Jared Bernstein writes that CBO’s estimates should always be delivered to the public with explicit confidence intervals, to better convey to the public the uncertainty of their guesstimates. I was reminded of the need for this approach in their recent report on the impact of the Senate immigration bill on the economy. They reported the following: “CBO’s central estimates also show that average wages for the entire labor force would be 0.1 percent lower in 2023 and 0.5 percent higher in 2033 under the legislation than under current law.” Given the uncertainty of such an estimate—10 and 20 years away!–it seems inconceivable that we could measure such a small change with any degree of accuracy that would distinguish 0.1 percent from good old 0 percent.
Paul Krugman writes that we’re not just looking at a possible mandate for using voodoo in budget estimates, we’re talking about selective voodoo, which incorporates some supposed dynamic effects while ignoring others for which there is if anything stronger evidence. Although we don’t know how CBO will embrace supply-side fantasies, one thing is fairly certain: CBO won’t be applying dynamic scoring to the positive effects of government spending, even though there’s a lot of evidence for such effects. Neither will dynamic scoring be applied to the damage to potential output caused by cutting spending in a depressed economy.

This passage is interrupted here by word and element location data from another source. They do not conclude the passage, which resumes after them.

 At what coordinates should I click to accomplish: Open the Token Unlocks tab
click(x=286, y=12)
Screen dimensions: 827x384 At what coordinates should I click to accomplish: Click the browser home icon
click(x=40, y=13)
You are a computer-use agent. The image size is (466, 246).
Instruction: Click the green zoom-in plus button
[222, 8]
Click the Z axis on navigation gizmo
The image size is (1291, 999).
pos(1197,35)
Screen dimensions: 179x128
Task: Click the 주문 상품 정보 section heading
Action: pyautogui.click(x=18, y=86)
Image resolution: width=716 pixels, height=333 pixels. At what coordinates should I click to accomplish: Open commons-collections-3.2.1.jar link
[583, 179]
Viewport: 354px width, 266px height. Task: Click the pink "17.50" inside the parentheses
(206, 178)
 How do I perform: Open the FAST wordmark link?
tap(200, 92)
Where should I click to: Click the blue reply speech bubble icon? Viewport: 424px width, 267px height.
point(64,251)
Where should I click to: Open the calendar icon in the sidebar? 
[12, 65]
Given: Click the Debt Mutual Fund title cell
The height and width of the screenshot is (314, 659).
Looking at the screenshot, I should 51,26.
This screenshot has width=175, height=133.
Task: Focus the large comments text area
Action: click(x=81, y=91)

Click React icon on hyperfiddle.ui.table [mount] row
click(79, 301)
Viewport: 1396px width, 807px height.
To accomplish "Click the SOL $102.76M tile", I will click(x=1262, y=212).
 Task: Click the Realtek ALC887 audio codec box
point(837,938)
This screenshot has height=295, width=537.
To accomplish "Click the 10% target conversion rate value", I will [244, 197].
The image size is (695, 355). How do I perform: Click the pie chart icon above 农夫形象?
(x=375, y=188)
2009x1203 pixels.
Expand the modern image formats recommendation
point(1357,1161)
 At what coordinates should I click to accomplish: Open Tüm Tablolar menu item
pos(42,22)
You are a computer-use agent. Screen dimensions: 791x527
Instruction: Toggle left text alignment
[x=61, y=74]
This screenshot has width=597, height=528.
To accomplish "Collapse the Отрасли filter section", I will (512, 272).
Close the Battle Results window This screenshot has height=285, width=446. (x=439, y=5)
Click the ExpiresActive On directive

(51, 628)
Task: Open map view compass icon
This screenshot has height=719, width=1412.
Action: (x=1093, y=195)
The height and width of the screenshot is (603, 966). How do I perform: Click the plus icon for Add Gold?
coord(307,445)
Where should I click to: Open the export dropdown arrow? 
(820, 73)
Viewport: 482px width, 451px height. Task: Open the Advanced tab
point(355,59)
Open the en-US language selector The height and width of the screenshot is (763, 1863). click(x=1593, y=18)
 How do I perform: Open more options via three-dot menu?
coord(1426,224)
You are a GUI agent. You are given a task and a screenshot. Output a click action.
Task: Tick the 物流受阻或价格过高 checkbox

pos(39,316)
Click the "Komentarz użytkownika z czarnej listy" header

Peter Orszag (HT Econbrowser) writes that dynamically scoring tax proposals but not expenditure programs would create an even larger incentive to transform spending programs into tax incentives, even if that involves unnecessary administrative and economic costs.
Keith Hennessey writes that it’s a little hard to see how one would practically expand the new rule to apply to discretionary spending. The House rule would only apply dynamic scoring to big fiscal policy changes, those with an aggregate static budget impact bigger than 0.25% of GDP (>$45 B per year in 2015). That high de minimis threshold is a smart practical limitation so that CBO doesn’t have to worry about the growth impacts of the cars-for-crushers program or a $50M increase in spending for pet project X. But since nobody is proposing adding >$45B/year to discretionary spending, this limitation in the new rule has no practical impact. But the House rule doesn’t create a bias for tax cuts. It eliminates a pre-existing bias against very large policy changes that would expand the supply side of the economy, including but not limited to broad-based reductions in tax rates.